**Extrait du texte:**

LE RECAPITULATIF DE L'ACTIVITE

"Dade City" - Laurent Sagalovitsch

Relents malsains.

Plusieurs voix se font entendre depuis Dade City, bourgade imaginaire blottie autour d'un lac au charme paisible.

Il y a celle de Nathan, treize ans, en fuite depuis que son monde a basculé, qu'il a vu son père commettre l'impensable.
Il y a celle de la mère de Nathan, Sarah, épouse résignée d'un médecin dont la foi religieuse confine au fanatisme, habitée par une discrète mélancolie.
Il y a, aussi, celle de Gary Manckiewicz, jeune professeur quelque peu exalté, qui, dans les lettres qu'il adresse à son frère Saul, relate son arrivée récente à Dade City, mais pas seulement. Il y évoque également la mort de leur mère, la paralysie de leur père, cette vie qu'il semble avoir fui, qui a provoqué en lui des traumatismes assez forts pour qu'il s'adonne plus que de raison à la boisson.
D'autres protagonistes s'exprimeront, en temps voulu. Assez vite d'ailleurs, puisque le récit se déroule sur quelques jours, selon une chronologie qui fait des allers-retours.

(Quelques enregistrements)
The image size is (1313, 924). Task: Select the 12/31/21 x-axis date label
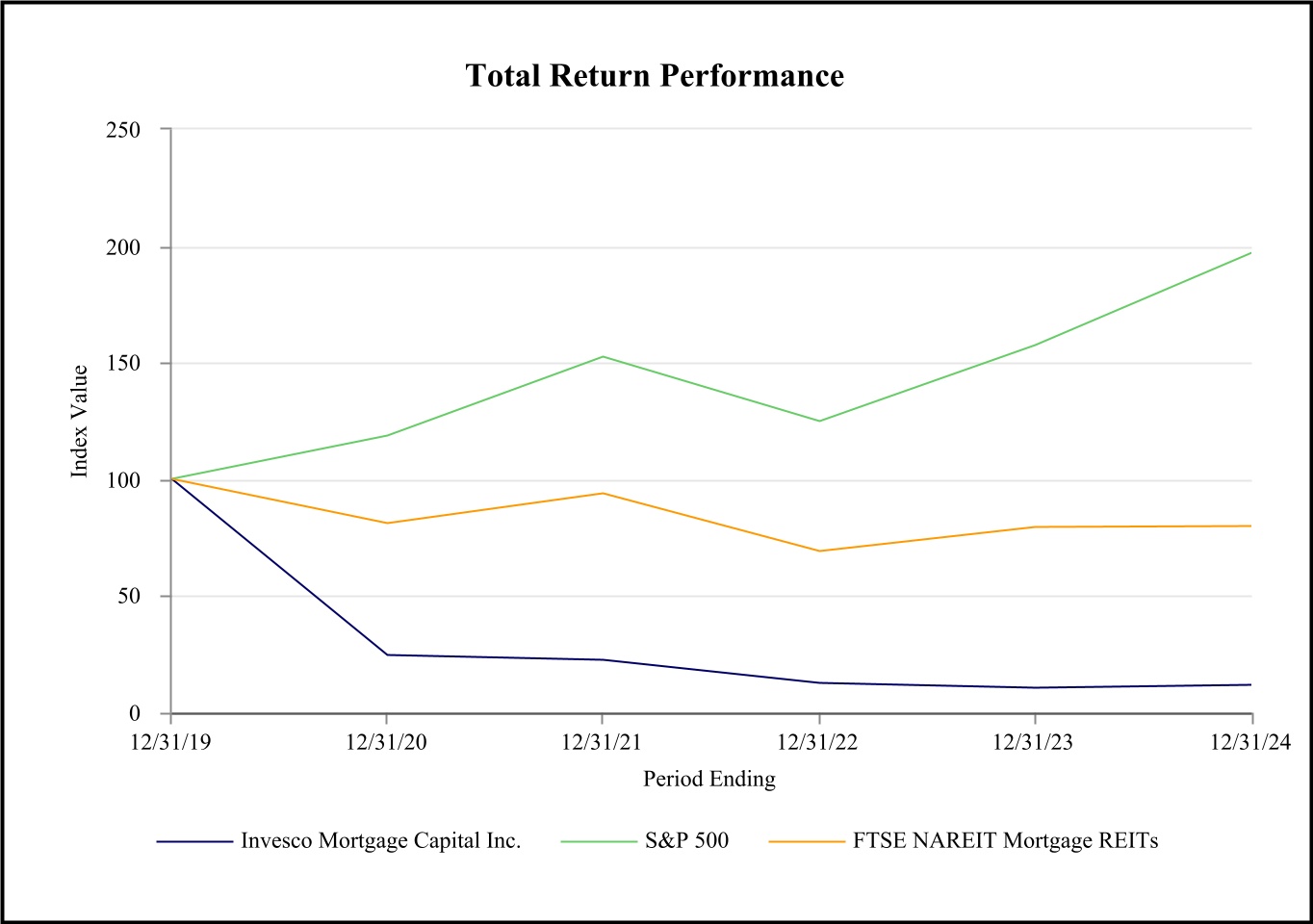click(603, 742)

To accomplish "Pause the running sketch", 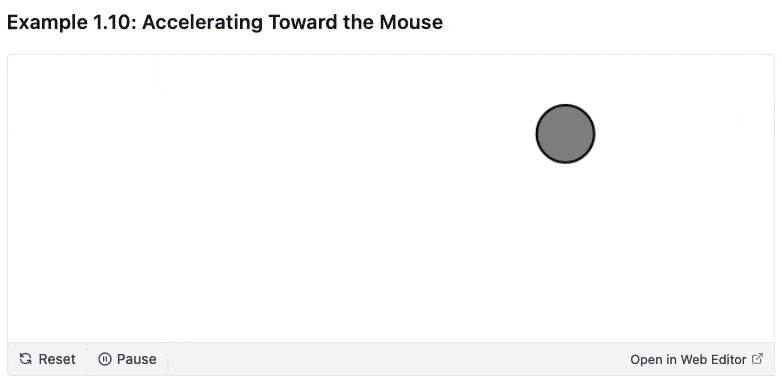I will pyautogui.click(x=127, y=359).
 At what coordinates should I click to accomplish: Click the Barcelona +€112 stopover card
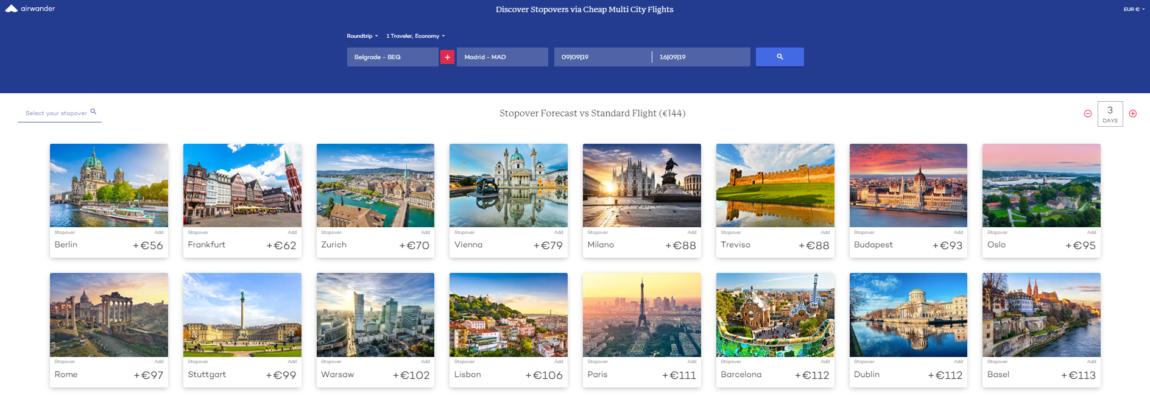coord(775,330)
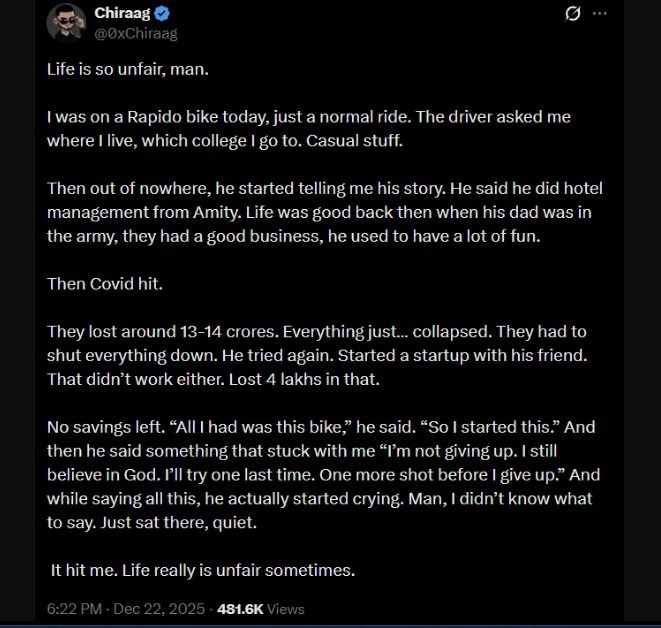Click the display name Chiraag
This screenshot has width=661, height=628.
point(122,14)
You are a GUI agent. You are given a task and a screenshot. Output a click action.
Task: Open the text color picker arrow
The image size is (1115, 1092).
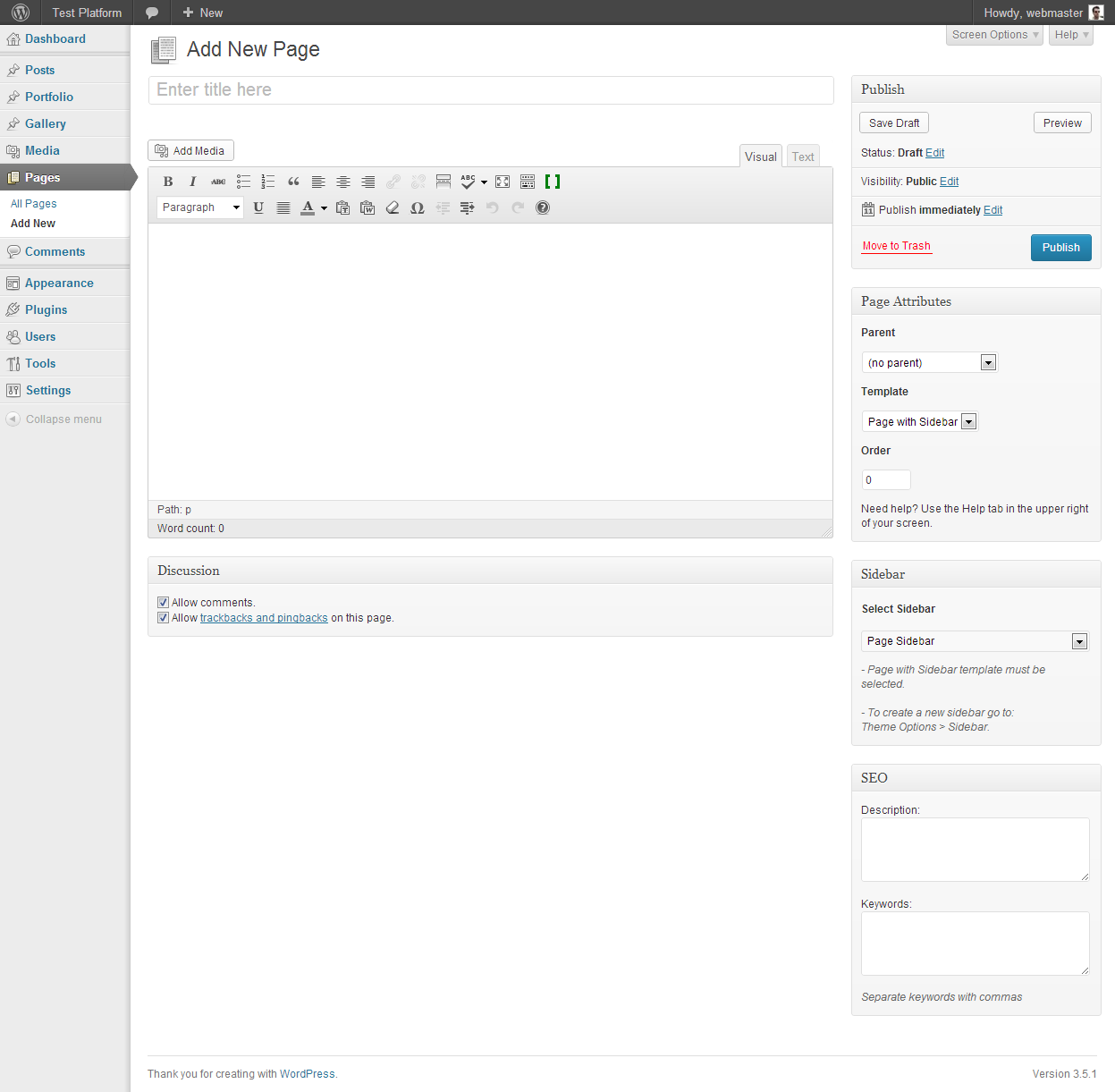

**Problème à résoudre:** Extrayez dans son intégralité le texte consacré à « Dade City », sans y changer un seul mot.

**Corrigé détaillé:**
LE RECAPITULATIF DE L'ACTIVITE

"Dade City" - Laurent Sagalovitsch

Relents malsains.

Plusieurs voix se font entendre depuis Dade City, bourgade imaginaire blottie autour d'un lac au charme paisible.

Il y a celle de Nathan, treize ans, en fuite depuis que son monde a basculé, qu'il a vu son père commettre l'impensable.
Il y a celle de la mère de Nathan, Sarah, épouse résignée d'un médecin dont la foi religieuse confine au fanatisme, habitée par une discrète mélancolie.
Il y a, aussi, celle de Gary Manckiewicz, jeune professeur quelque peu exalté, qui, dans les lettres qu'il adresse à son frère Saul, relate son arrivée récente à Dade City, mais pas seulement. Il y évoque également la mort de leur mère, la paralysie de leur père, cette vie qu'il semble avoir fui, qui a provoqué en lui des traumatismes assez forts pour qu'il s'adonne plus que de raison à la boisson.
D'autres protagonistes s'exprimeront, en temps voulu. Assez vite d'ailleurs, puisque le récit se déroule sur quelques jours, selon une chronologie qui fait des allers-retours.